Key words: FFT, VHDL, Programmable Logic Devices.

INTRODUCTION
One of the most used techniques in digital signal processing is the frequency spectrum calculation through the Fourier Transform.

The motivation for this work is the necessity to implement a very fast FFT calculation, using the speed, parallel processing capabilities and the very simple external circuitry of programmable logic devices. This system will be part of a master dissertation about electroencephalographic signals analysis and pattern recognition [2][3].

METHODOLOGY
The system’s functional description was made in two different ways. Part of the project was described using the software Renoir, from Mentor Graphics, which generates the code in VHSIC Hardware Description Language (VHDL) from the state machines. The remaining parts of the project were directly described in VHDL [4].

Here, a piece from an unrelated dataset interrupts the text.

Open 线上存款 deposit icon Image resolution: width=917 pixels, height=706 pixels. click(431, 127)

The system’s block diagram is shown in Figure 2. The ad_ctrl block generates the necessary signals to the A/D converter interface. After the conversion, the data is received and written into a FIFO memory (First In, First Out) with 256 positions, which corresponds to the fifo block. The 256 values of this FIFO memory are read and stored in a RAM memory (Random Access Memory), composed by two columns of 256 lines each (ram_fft block).

The FFT processing, triggered by the start_fft signal, is managed by a state-machine, with its simplified diagram shown in Figure 1.
The 256 points FFT calculation is sequentially made by a two points FFT block (Figure 3), which makes a sum and a subtraction in parallel, and then multiplies the subtraction result by its corresponding coefficient $W$. The coefficients are stored in a ROM memory (Read Only Memory). The ROM, read once per iteration, corresponds to the $\text{rom}_w$. The data from each FFT stage are stored in one of the two $\text{ram}_fft$ block columns, which are alternatingly used during the FFT calculation.

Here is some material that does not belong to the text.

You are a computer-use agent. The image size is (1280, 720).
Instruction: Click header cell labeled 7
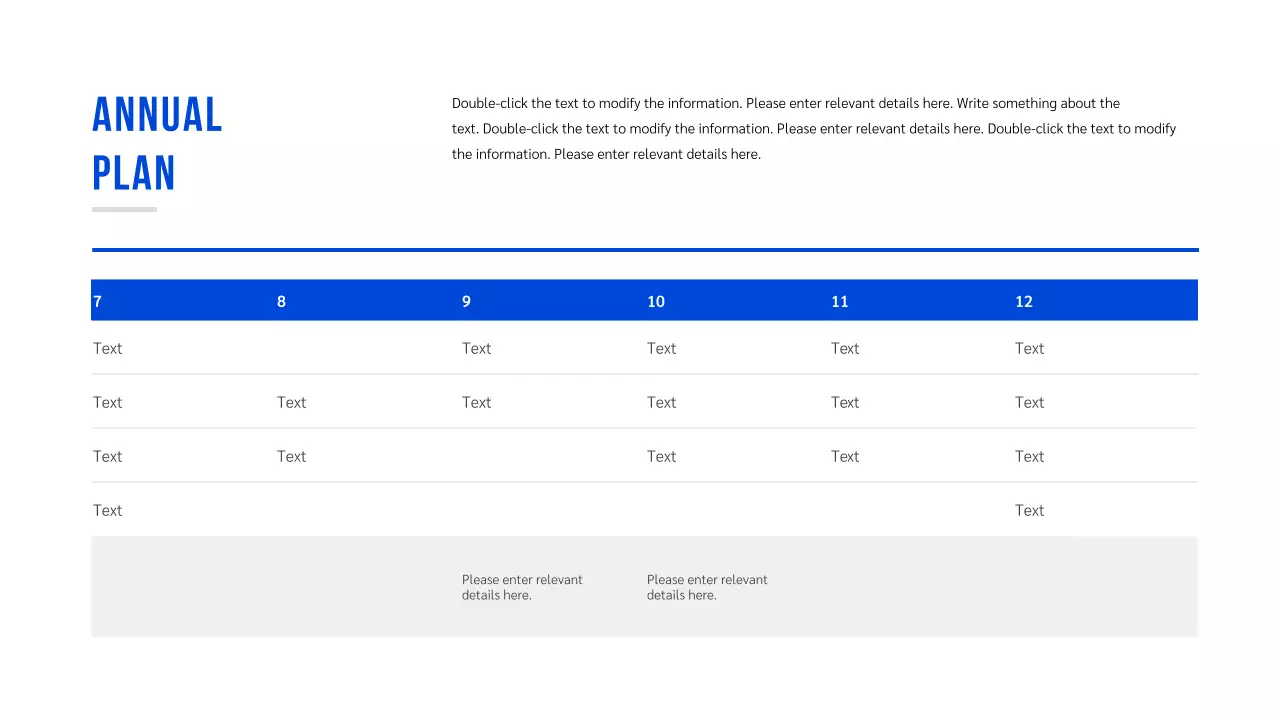98,301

The required result is the frequency spectrum module. As the FFT result is achieved in the rectangular complex form format, it is necessary to calculate the module of the coordinates. This is done via the square and square root tables, stored in the $\text{rom}_\text{module}$ memory. The numeric representation used internally is 16 bit fixed-point, but the results are truncated to 8 bits for the module calculation.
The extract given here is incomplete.